** Required tasks **
(A) Please reproduce the UNHRC passage word for word from "The UNHRC’s glaring" to "slashing his tongue.".
(B) Decide whether each statement agrees with the UNHRC passage, answering yes or no and quoting the deciding words: (i) The council has condemned the Sudanese Government. (ii) In April, Ahmadinejad was the keynote speaker of the UNHRC in Geneva. (iii) The 300,000 Tamil civilians mentioned are in Pakistan.
(C) Summarize the UNHRC passage in two sentences.

** Selected text **
━━━━━━━━━━

The UNHRC’s glaring spotlight on Israel blinds it to its official purpose: it is oblivious to the one million displaced people in Somalia, one million displaced in Pakistan or the 300,000 Tamil civilians currently languishing in Sri Lanka. In Darfur Sudan is responsible for at least 400,000 deaths. Yet the council has never condemned the Sudanese Government, and in fact praised it for its “co-operation”.
The UNHRC also remains silent over the systematic rape and torture of pro-democracy activists protesting against the stolen election in Iran. That’s unsurprising. Last week, President Ahmadinejad once again spewed out an anti-Semitic rant at the UN General Assembly. But in April he was the keynote speaker of the UNHRC in Geneva. As the UN passes Mr Ahmadinejad the microphone, his regime recently silenced the leader of the Iranian bus workers’ union by quite literally slashing his tongue.

━━━━━━━━━━

(Stored entries)
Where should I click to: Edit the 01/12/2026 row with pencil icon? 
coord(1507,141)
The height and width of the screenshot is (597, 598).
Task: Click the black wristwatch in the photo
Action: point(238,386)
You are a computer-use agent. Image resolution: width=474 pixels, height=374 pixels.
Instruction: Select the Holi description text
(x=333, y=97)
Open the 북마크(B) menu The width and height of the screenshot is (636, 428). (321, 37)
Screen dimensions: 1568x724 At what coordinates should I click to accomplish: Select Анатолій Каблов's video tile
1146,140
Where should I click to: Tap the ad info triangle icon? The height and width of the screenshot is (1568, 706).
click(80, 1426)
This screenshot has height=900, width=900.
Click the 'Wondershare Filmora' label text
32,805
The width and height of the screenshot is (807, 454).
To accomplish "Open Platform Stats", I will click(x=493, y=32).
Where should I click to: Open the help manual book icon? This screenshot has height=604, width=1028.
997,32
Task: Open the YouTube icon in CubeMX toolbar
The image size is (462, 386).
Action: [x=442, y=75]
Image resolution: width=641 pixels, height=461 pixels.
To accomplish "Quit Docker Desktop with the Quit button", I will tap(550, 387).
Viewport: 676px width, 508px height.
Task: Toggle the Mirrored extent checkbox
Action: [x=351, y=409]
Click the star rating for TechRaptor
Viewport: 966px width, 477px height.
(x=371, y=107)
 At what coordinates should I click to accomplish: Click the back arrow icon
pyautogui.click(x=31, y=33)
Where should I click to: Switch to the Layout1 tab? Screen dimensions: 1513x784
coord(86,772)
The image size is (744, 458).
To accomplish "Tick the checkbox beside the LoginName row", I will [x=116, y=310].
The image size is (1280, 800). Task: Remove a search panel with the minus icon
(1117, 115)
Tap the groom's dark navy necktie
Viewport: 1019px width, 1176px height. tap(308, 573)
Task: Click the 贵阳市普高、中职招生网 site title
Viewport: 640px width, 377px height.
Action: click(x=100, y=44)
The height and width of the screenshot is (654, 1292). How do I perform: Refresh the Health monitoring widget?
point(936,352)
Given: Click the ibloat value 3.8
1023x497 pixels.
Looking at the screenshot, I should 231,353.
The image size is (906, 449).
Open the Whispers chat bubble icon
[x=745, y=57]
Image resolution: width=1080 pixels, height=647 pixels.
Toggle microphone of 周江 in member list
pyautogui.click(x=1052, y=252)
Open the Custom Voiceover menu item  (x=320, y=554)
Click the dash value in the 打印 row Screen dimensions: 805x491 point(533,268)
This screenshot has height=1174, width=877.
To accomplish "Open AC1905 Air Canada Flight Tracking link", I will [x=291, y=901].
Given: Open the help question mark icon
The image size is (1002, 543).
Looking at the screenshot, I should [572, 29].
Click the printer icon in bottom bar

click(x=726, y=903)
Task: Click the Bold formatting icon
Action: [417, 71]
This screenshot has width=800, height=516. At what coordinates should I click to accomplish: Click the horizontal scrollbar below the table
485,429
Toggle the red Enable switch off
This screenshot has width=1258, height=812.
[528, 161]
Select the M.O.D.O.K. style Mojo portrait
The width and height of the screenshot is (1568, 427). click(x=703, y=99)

━━━━━━━━━━

** Results for each task **
(A)
The UNHRC’s glaring spotlight on Israel blinds it to its official purpose: it is oblivious to the one million displaced people in Somalia, one million displaced in Pakistan or the 300,000 Tamil civilians currently languishing in Sri Lanka. In Darfur Sudan is responsible for at least 400,000 deaths. Yet the council has never condemned the Sudanese Government, and in fact praised it for its “co-operation”.
The UNHRC also remains silent over the systematic rape and torture of pro-democracy activists protesting against the stolen election in Iran. That’s unsurprising. Last week, President Ahmadinejad once again spewed out an anti-Semitic rant at the UN General Assembly. But in April he was the keynote speaker of the UNHRC in Geneva. As the UN passes Mr Ahmadinejad the microphone, his regime recently silenced the leader of the Iranian bus workers’ union by quite literally slashing his tongue.

(B)
(i) No: "Yet the council has never condemned the Sudanese Government"
(ii) Yes: "But in April he was the keynote speaker of the UNHRC in Geneva."
(iii) No: "the 300,000 Tamil civilians currently languishing in Sri Lanka"

(C) The UNHRC's focus on Israel leaves it oblivious to the displaced in Somalia, Pakistan and Sri Lanka, and it has never condemned Sudan over Darfur, where at least 400,000 have died, instead praising the Sudanese Government's "co-operation." The council is also silent about the rape and torture of pro-democracy activists in Iran, yet President Ahmadinejad, who gave an anti-Semitic rant at the UN General Assembly last week, was its keynote speaker in Geneva in April.